Liveblogging at OSCON Data: Drizzle, Virtualizing and Scaling MySQL for the Future

Brian Aker presents “Drizzle, Virtualizing and Scaling MySQL for the Future” at OSCon Data 2011

http://drizzle.org

irc.freenode.net #drizzle

http://blog.krow.net

@brianaker

2005 MySQL 5.0 released – web developers wanted tons of features that were not in the release (making replication better for instance)

2008 Sun buys MySQL

2008 MySQL 6.0 is forked to become Drizzle

2009 Oracle buys Sun

2010 Drizzle developers leave Oracle

2011 First GA release, Drizzle7

MySQL’s Architecture – monolithic kernel, not very modular, lots of interdependence.

Drizzle has a microkernel, which includes a listener, parser, optimizer, executioner, storage system, logging/error reporting.

Drizzle can accept SQL and http blog streaming, and memcached and gearman can easily talk to Drizzle.

Drizzle has tried to have no “gotchas”

– If you make a new field with NOT NULL, MySQL makes new values NULL.  Drizzle does not do this.

– No hacky ALTER TABLE

– Real datetime (64 bit), including microseconds

– IPV6 (apparently this is a strong reason for people switching, to support IPV6)

– No updates that complete halfway

– Default character set is UTF-8, default collation is utf8-general (charset in latin1 by default in MySQL, collation is latin1_swedish_ci – “case insensitive” by default)

Replication

– In MySQL, replication is kind of hacky [this is my summary and opinion, but it’s basically what Brian said]

– Drizzle is Google Protocol Buffer Based

– Replicates row transformations

– Integrates with RabbitMQ, Cassandra, Memcached, Gearman — right now.

DML and MySQL binary logs analog:

– DML is stored transactionally by delta in Drizzle

– InnoDB is already logging, no need to add another log for the binary log.  So it just logs DML to the transaction log.

LibDrizzle

– supports Drizzle, MySQL, SQLite

– Asynchronous

– BSD, so Lawyer-free

What else?

– No cost authentication (pam, ldap, htaccess, …)

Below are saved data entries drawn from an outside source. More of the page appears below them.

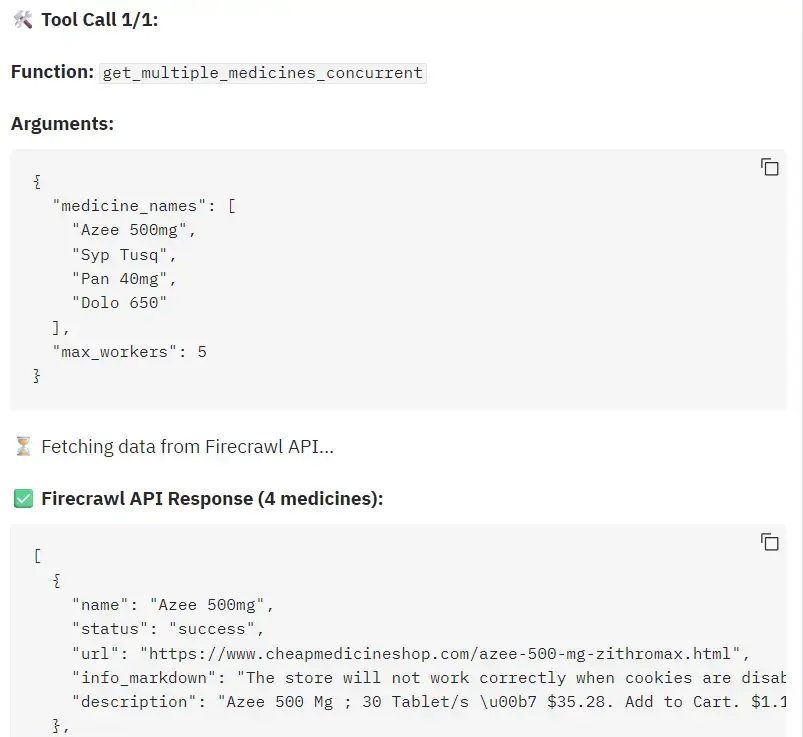This screenshot has width=803, height=737.
Task: Copy the Arguments JSON code block
Action: coord(769,167)
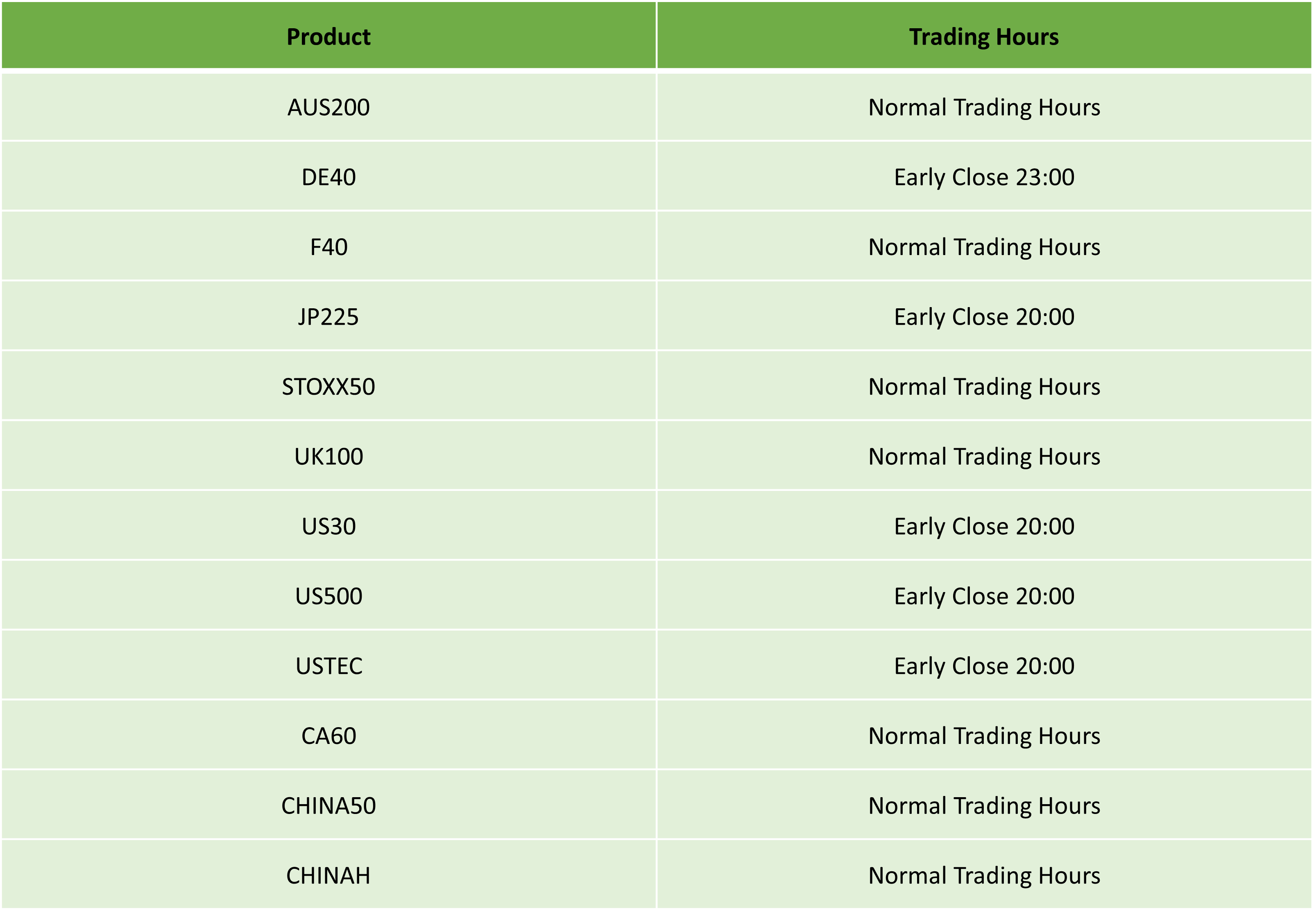Select the DE40 product cell

click(x=328, y=177)
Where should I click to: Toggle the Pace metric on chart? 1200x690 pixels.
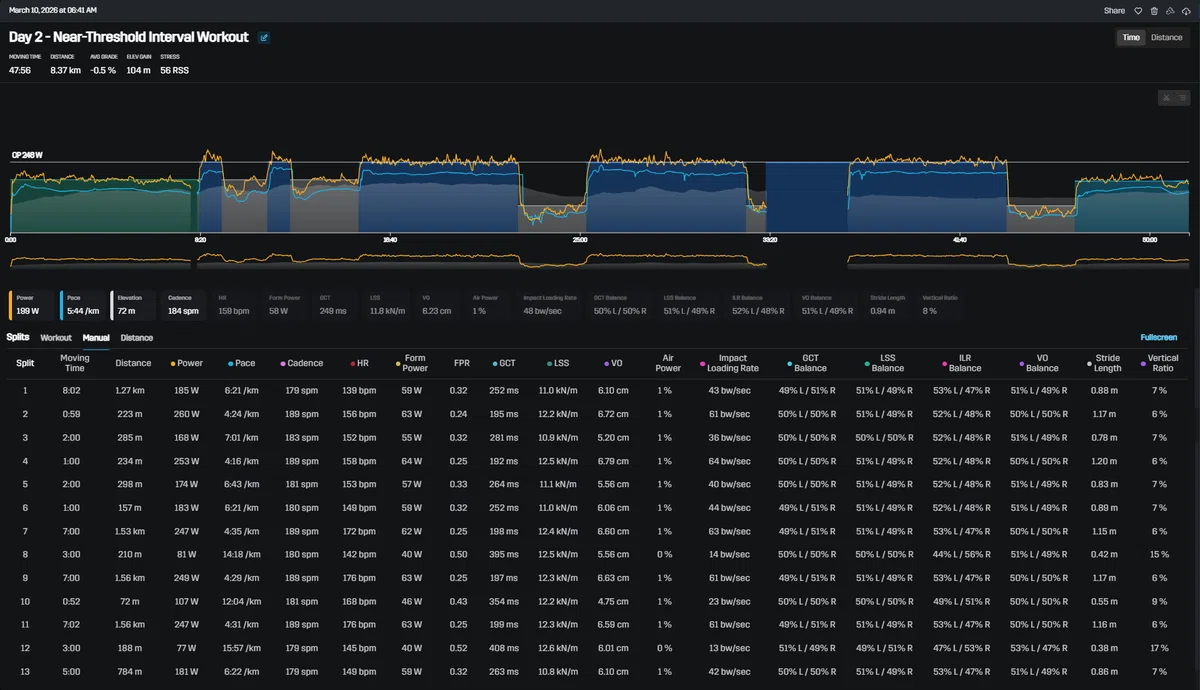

– Table functions (new data dictionary, including performance and thread information).  INFORMATION_SCHEMA in Drizzle is *exactly* what’s specified in the SQL standard.

– Data types – native type for UUID, boolean, all known types (except SET, because it’s broken by design)

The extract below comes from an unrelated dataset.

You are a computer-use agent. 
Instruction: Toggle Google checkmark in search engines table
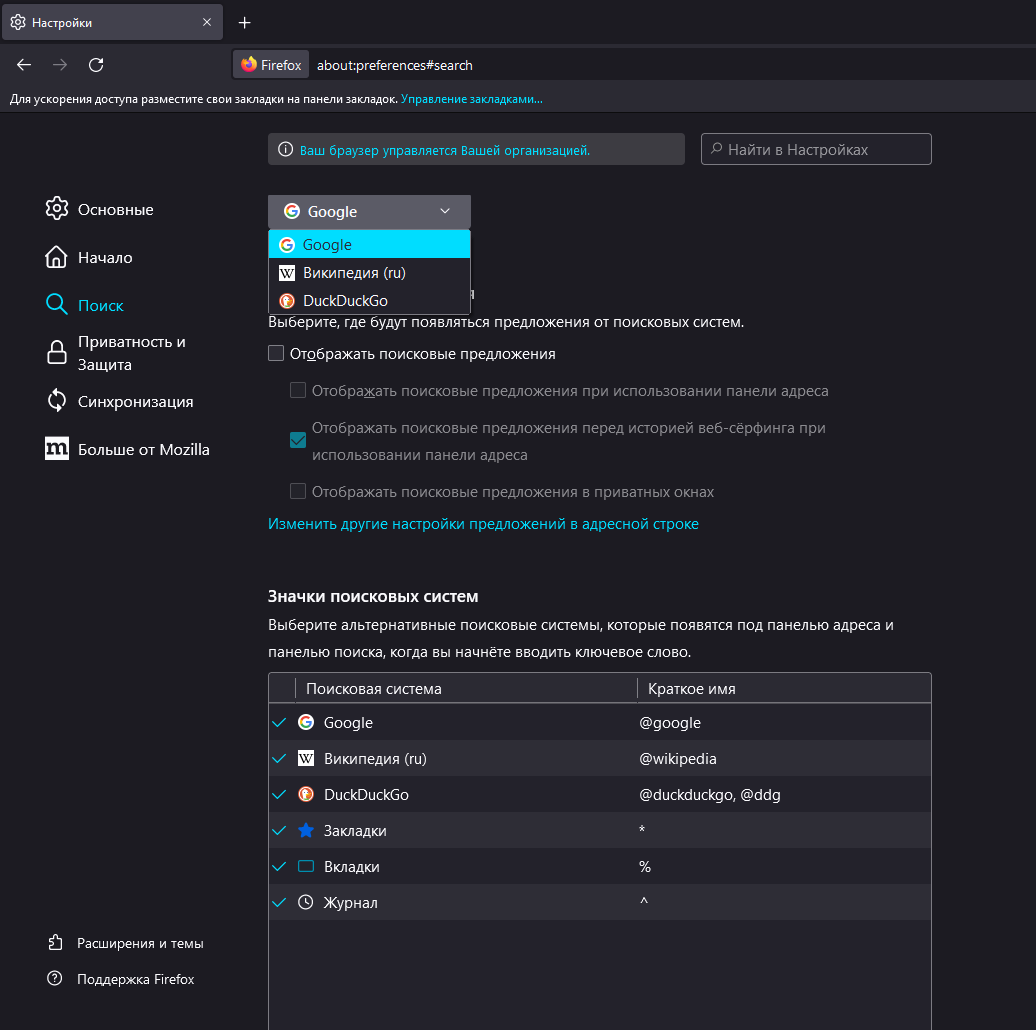[x=279, y=723]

– Assertions are in Drizzle, you can ask what the type of the result of combining multiple data types will be.

– About 80 conflicts in the Drizzle parser as opposed to about 200 in the MySQL parser

Roadmap – Drizzle7+

– Replication – faster than MySQL and also allows multiple masters.

Virtualization:

Virtualizing a database gives you about a 40% performance hit.  How can costs be cut?  In MySQL 5.0 the Instance Manager was created to solve that but it hasn’t really been worked on.  Drizzle has worked on virtualizing databases internally within Drizzle.

– So drizzle now has catalogs.  

– One catalog has its own set of users, its own schema with tables, etc.

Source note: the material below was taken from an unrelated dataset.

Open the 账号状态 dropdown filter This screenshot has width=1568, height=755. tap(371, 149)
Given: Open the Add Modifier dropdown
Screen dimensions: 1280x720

– A catalog is its own sandbox; there is no syntax that allows you to connect from one catalog to another, so there’s no security problems.  

– Cuts the 30/40% hit from virtualizing

– Single instance maintenance – only 1 OS and 1 database to configure, unlike VMs

    – Currently only one database configuration so there’s one global config for shared memory such as innodb buffer pool, but that will change in the future.

– Still allows for I/O spread on SAN/NAS

 

In Drizzle 7.1 – Percona’s xtrabackup supports Drizzle, and ships with drizzle.  xtrabackup supports full and partial backups, no locking, single solution for point-in-time recovery in a single solution.  Because transaction log is stored in database, replication is automatically consistent with the database.  Currently does not do incremental backups with the transaction logs but that’s in the future.

DBQP:

– consolidates standard testing tasks, server/test management, reporting, REGRESSION TESTING

– extended architecture allows for complex testing scenarios

– pluggable – supports new testing tools

– randgen, sql-bench, crashme, sysbench, standard drizzle-test-run suite

– Keeping tools and testing configurations in-tree facilitates testing for everyone

– supported by SkySQL

 

Dynamic SQL/execute()

– New UTF-8 parser

– Being extended to allow for plugging in application servers.

 

>120 developers since day 1

avg 26-36 per month that commit

 

Bugs database – http://bugs.launchpad.net/drizzle

Brian Aker presents “Drizzle, Virtualizing and Scaling MySQL for the Future” at OSCon Data 2011

http://drizzle.org

irc.freenode.net #drizzle

http://blog.krow.net

@brianaker

2005 MySQL 5.0 released – web developers wanted tons of features that were not in the release (making replication better for instance)

2008 Sun buys MySQL

2008 MySQL 6.0 is forked to become Drizzle

2009 Oracle buys Sun

2010 Drizzle developers leave Oracle

2011 First GA release, Drizzle7

MySQL’s Architecture – monolithic kernel, not very modular, lots of interdependence.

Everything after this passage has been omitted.